Это — петербургские дворы. Их бесконечное многообразие, непохожесть и, вместе с тем, некая общность, которая узнается сердцем и душой горожанина.
Дворы Петербурга — это особая субстанция города. Они обладают удивительным свойством — в них задерживается время. Будто жизнь, попадая в их пространство, невольно отливается в одни и те же формы. Конечно, время властно и над дворами тоже, но его пульс, его течение не так стремительны, как на проспектах и улицах.
Так, в середине дня, когда Невский проспект шумит, волнуется, переливается всеми красками, если открыть тяжёлое деревянное полотно ворот Строгановского дворца и через горло подворотни войти во двор, поразит тишина… Асфальт со стороны Невского затопил первоначальный цоколь дворца. А во дворе, вымощенном булыжником, здание выглядит совсем по-другому. Сквозь обветшалость и запустение (заброшенный фонтан, окна и двери без признаков жизни) неумолимо проступает бывшее великолепие XVIII века. Если подняться на третий этаж и выглянуть во двор из окна, невольно посмотришь глазами первых его обитателей.
Там, за пределами дворца, раскинулся бескрайний Петербург. Застройка вдоль Мойки в основном малоэтажная, перед Адмиралтейством — огромное поле. И дом Строгановых, слившийся в одно целое с домами нынешнего Невского, тогда был одиноким, пышным, с пылающими окнами во время балов.

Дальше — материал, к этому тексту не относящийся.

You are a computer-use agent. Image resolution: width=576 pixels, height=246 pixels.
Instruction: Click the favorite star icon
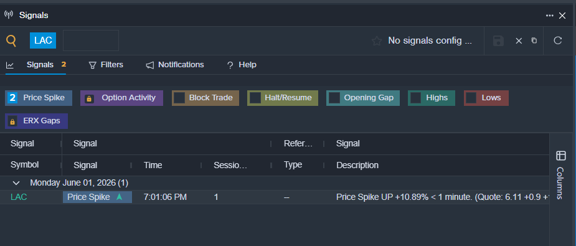(377, 40)
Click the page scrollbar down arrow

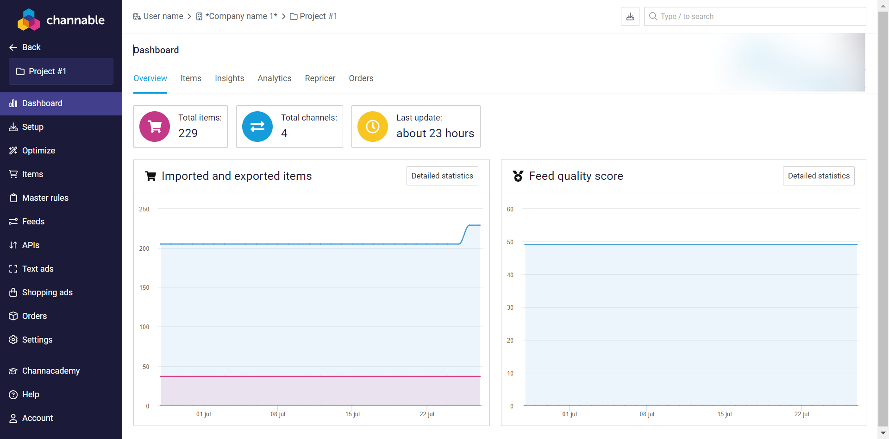click(x=883, y=433)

Отсюда, из двора, можно взглянуть на петербургское небо XVIII века. Ведь карниз дома два с лишним столетия обводит этот кусочек неба. А какие нарядные барочные трубы на крыше! Вот одна из особенностей петербургских дворов: дома высоки, низки, светлы или затенены, но из всех замкнутых дворов Петербурга можно увидеть небо, обведённое карнизом не только в минувших столетиях, но зачастую в каком-то конкретном году. И эти дворы отличаются от улиц, в пространстве которых силуэты изменяются быстрее.
Если мы оглянемся на историю дворов Петербурга, то сначала попадем в парадный курдонёр, появившийся в XVIII веке… Через ворота во двор въезжали кареты. Такой двор не стал принадлежностью городской жизни — у него был один владелец, двор был закрыт для посторонних. Но курдонёры украшали пространство города и как эстетический элемент полностью принадлежали Петербургу.

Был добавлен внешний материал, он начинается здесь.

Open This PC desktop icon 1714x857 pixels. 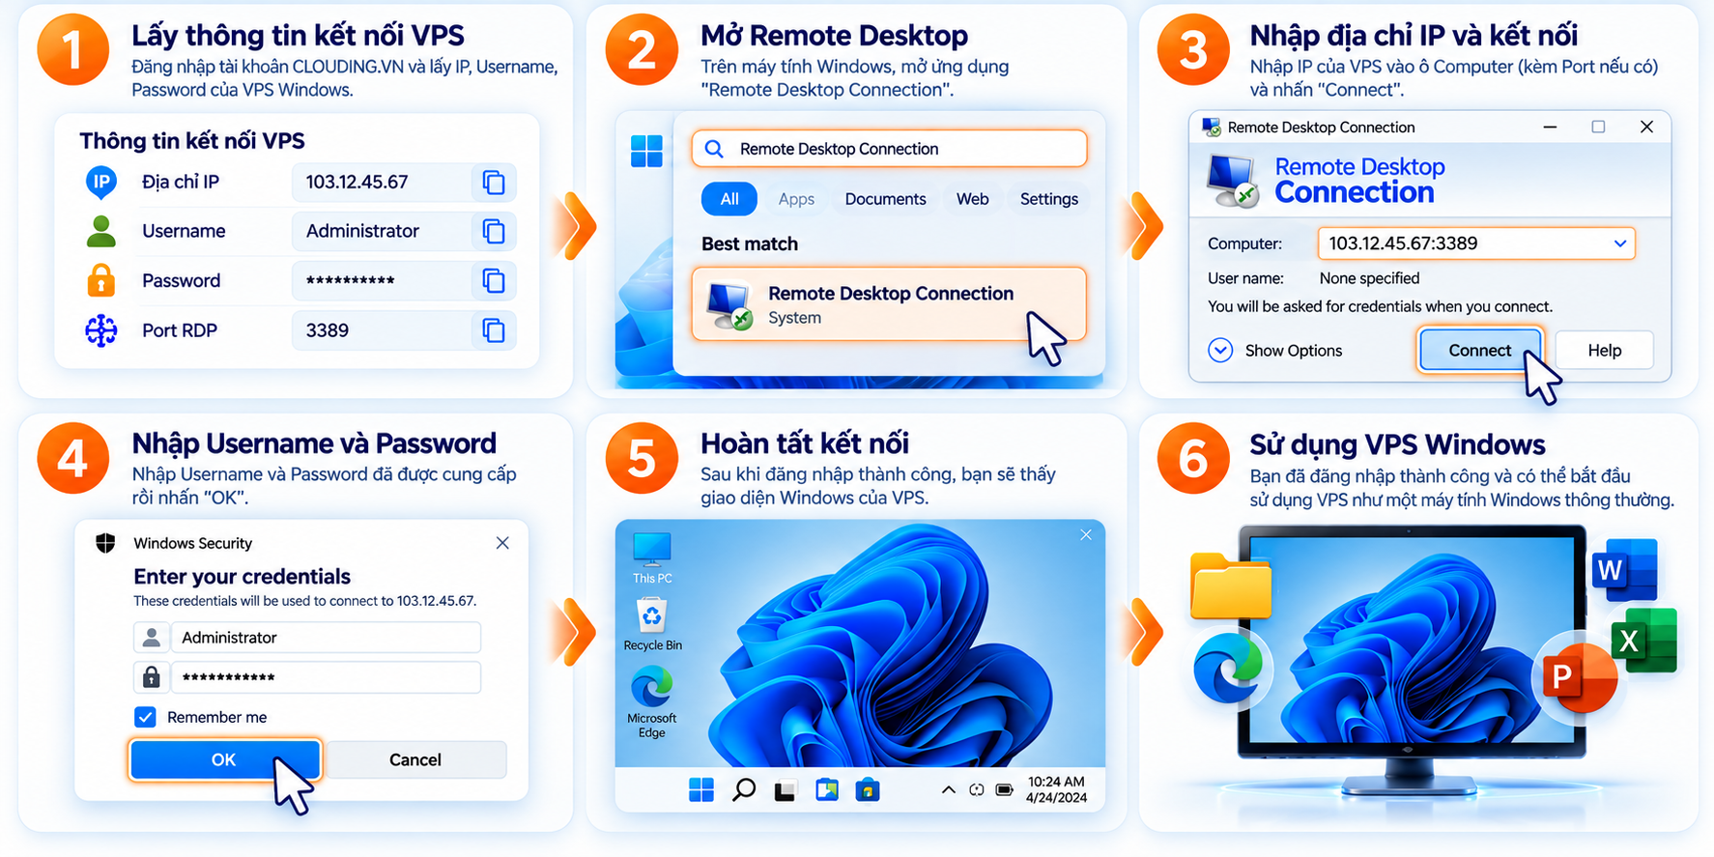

Характер двора изменился с появлением доходных домов во второй половине XVIII века. Первые доходные дома совмещали функции жилого дома и гостиного двора. В нижнем этаже вдоль улицы располагались лавки. Они сдавались наравне с комнатами. Вход в дом был со двора, куда попадали через подворотню. Во дворе по границам участка находились различные службы — сараи для дров, конюшни, кухни, каретники. Но в XIX веке для служебных помещений во дворах остаётся всё меньше места, они вытесняются жилыми помещениями.
Доходный дом, подчиняясь экономическим расчётам домовладельца, выстраивается по границам владения, оборачиваясь в плане застройки самыми прихотливыми фигурами. Фасады домов становятся однотипными, исчезают курдонёры, и каждое отдельное здание всё больше становится деталью улицы. И тогда, отгороженные сплошной архитектурной кулисой, внутриквартальные пространства берут на себя роль «задних» дворов, становясь хозяйственным придатком дома, а общегородские территории — улицы, площади, сады — становятся парадными. И так они противостоят друг другу, сохраняя десятилетиями равновесие.
Низкая степень благоустройства петербургского двора в XIX веке, к сожалению, надолго закрепила в сознании образы отталкивающей жизни.
Николай Алексеевич Некрасов в очерке «Петербургские углы», заглядывает в один из таких дворов:
«Дом, на двор которого я вошёл, был чрезвычайно огромен, ветх и неопрятен; меня обдало нестерпимым запахом и оглушило разнохарактерными криком и стуком: дом был наполнен мастеровыми, которые работали у растворённых окон и пели. В глазах у меня запестрели отрывочные надписи вывесок, которыми был улеплён дом изнутри с такою же тщательностью, как и снаружи.